Grade – C+
Hotness Level – Blaze
Kink Level – None
Genre – Contemporary
Series – Kowalski Family #6
Reviewed by Anne
The Kowalski books are some of my all time
favorites. They are a family I love to
hang out with. This book is my least favorite of the series, though. I’ve been thinking about
why that is, and I think it was very realistic (relationships are complicated and messy) and therefore had less escapism than I like. Let me
give you the set up.
Josh is the youngest in the Kowalski family, and he
got left running the family lodge when all of his siblings left town and found
other careers and adventures. He’s
always wanted to get out and travel and have a chance to do something else, even if he doesn’t have
a certain something in mind.
Katie is his best friend and is nearly family, as
her mother helped raise the Kowalski kids.

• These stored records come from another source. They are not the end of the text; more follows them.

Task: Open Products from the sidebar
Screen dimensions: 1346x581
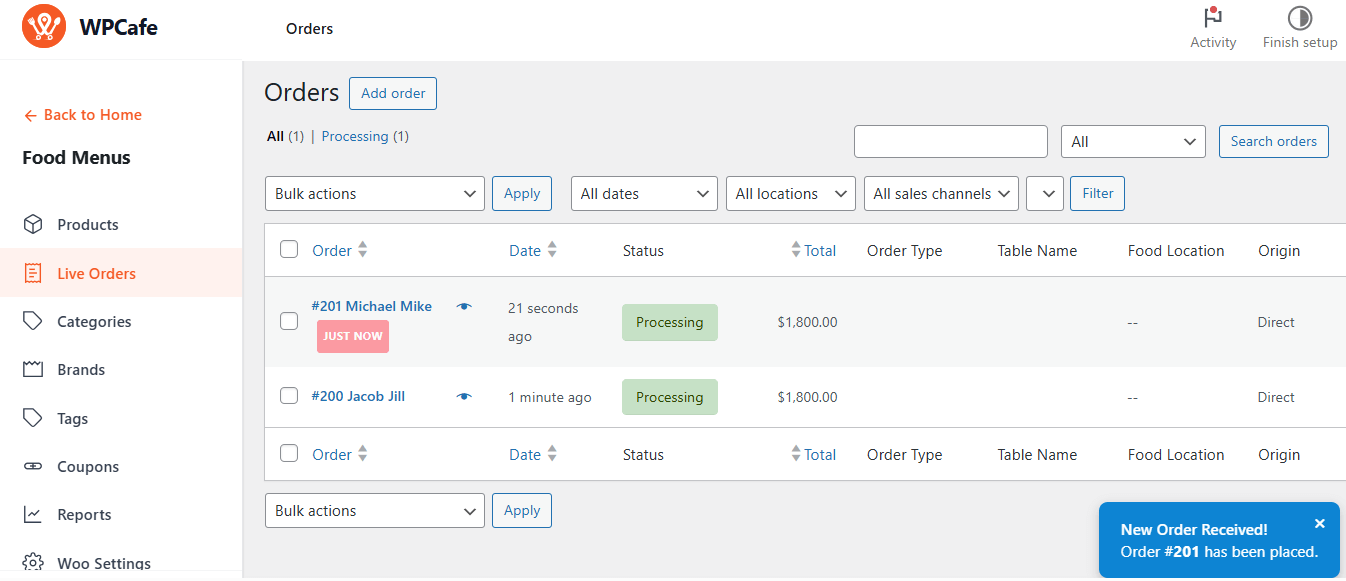Action: 88,225
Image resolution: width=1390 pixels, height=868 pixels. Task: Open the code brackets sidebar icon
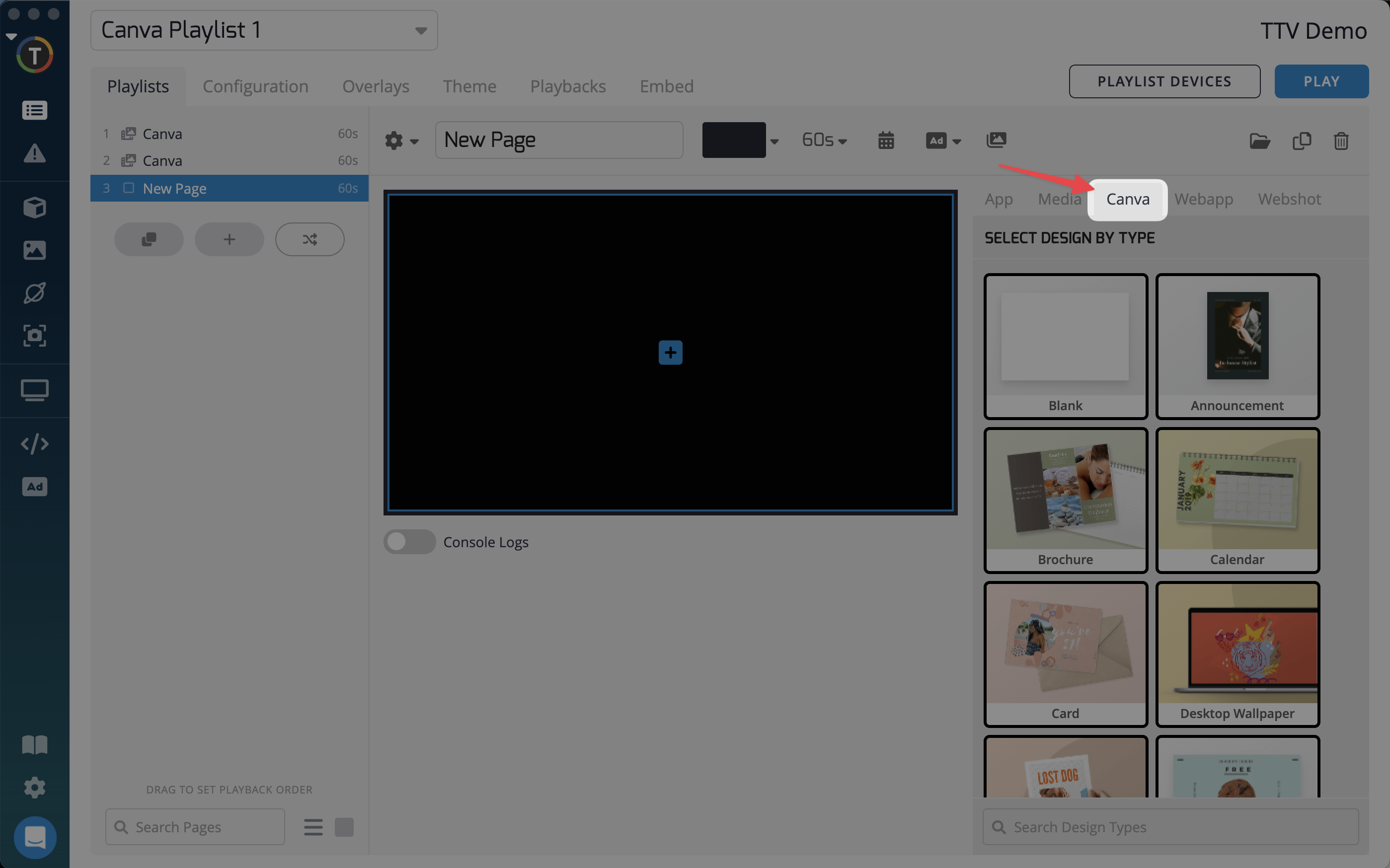tap(34, 444)
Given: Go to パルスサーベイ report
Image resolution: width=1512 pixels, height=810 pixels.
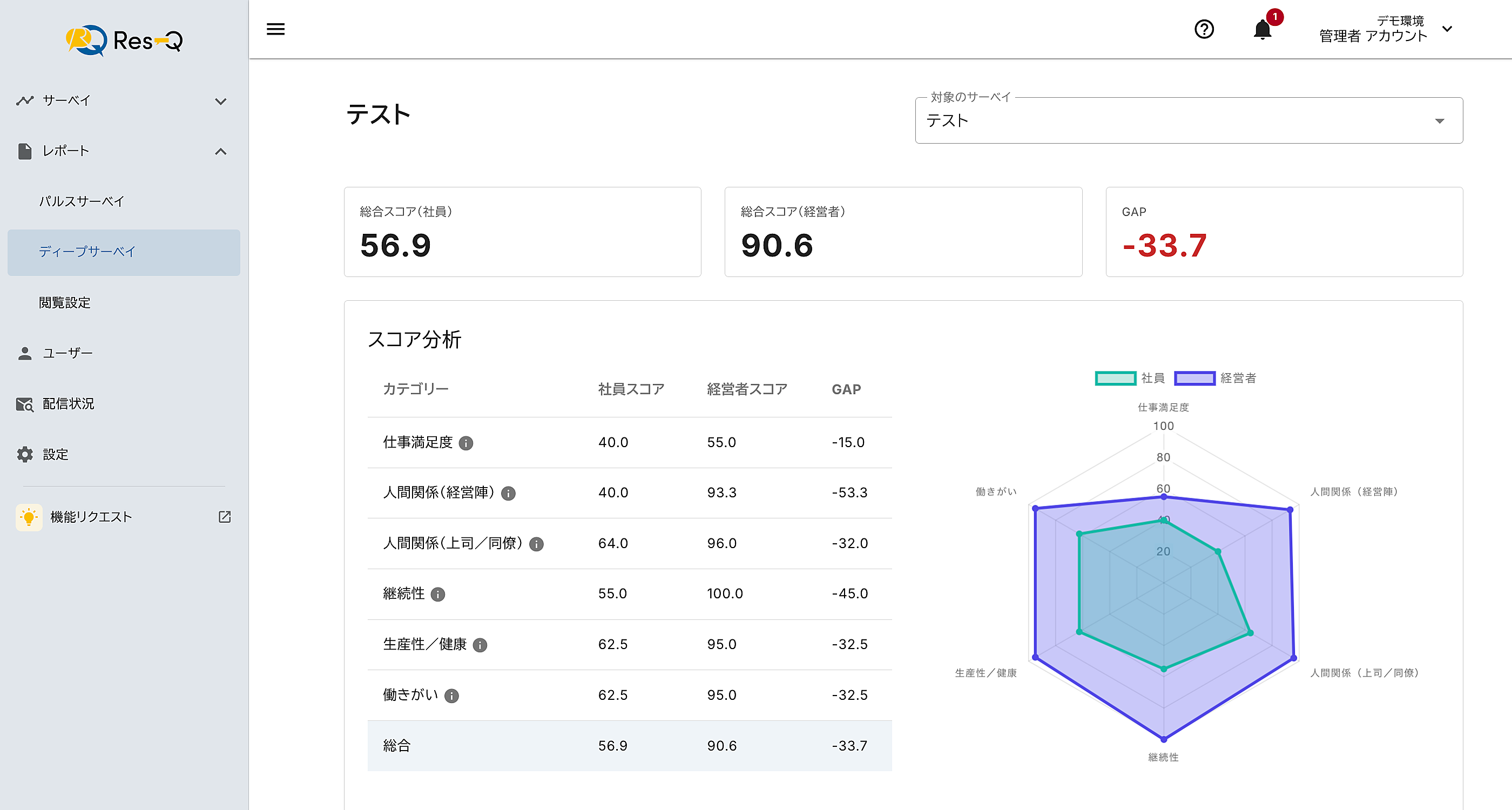Looking at the screenshot, I should (82, 201).
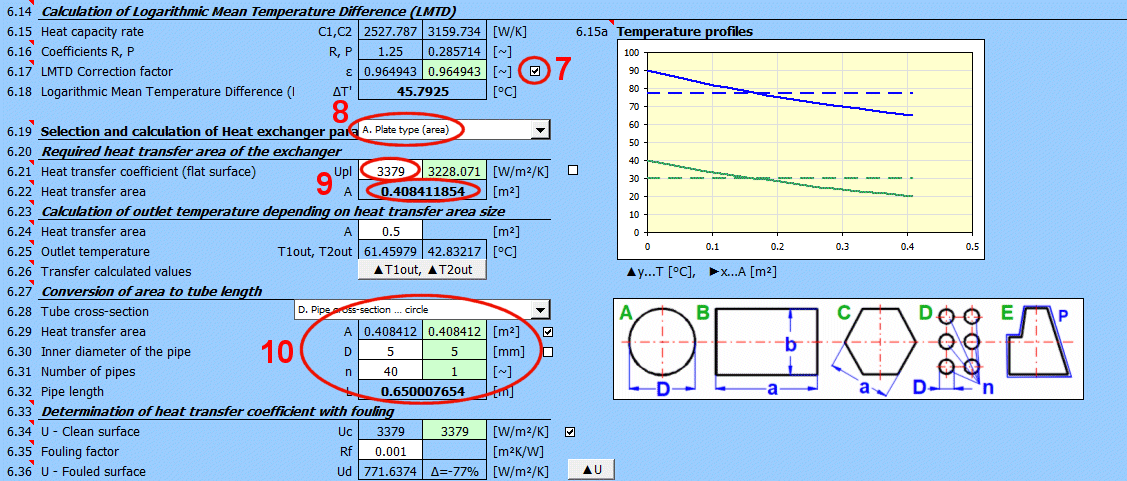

They’ve known each other forever, and she’s loved Josh as long as she
can remember. She doesn’t let him know
about this, as she’s afraid she’ll lose him as a friend.
This story takes place during a period of time
where the Kowalski family has finally realized that Josh may not want to run
the lodge and needs a chance to get out of town. At the same time, he’s finally seeing Katie
as a woman, not just his best friend. But
getting out of town and being with Katie long term seem unlikely to happen
together, because she’s firmly rooted in their small town with no desire to
leave. So what will happen?
I’ll tell you what will happen. I will come to dislike Josh because getting
out of town is his primary concern. He
doesn’t hide this. Katie always knows
it. So it overshadows their whole
relationship. And it leaves me wishing
she would dump him because he’s unable to conceive of a way to be with her and
to travel.
Don’t get me wrong, I was very sympathetic to
Josh. Shannon Stacey did a really good
job in writing him. I understood he wasn’t
just being an asshole, that he really needed a chance to spread his wings
outside their small town. He sacrificed
his own desires to keep the family business and tradition going for a long time. He didn’t hate the business, but he hated that he
never had a choice about leaving.
However, I think Ms. Stacey did such a good job writing his character
that the resolution for the story left me with some doubts about how it would
all work out. I was screaming in my head
(and in my reader notes) for compromise while I read, and I felt like I never
got it.
The book does have plenty of Kowalski funny
moments, and I never wanted to stop reading,
I think it was just a little painfully real to me.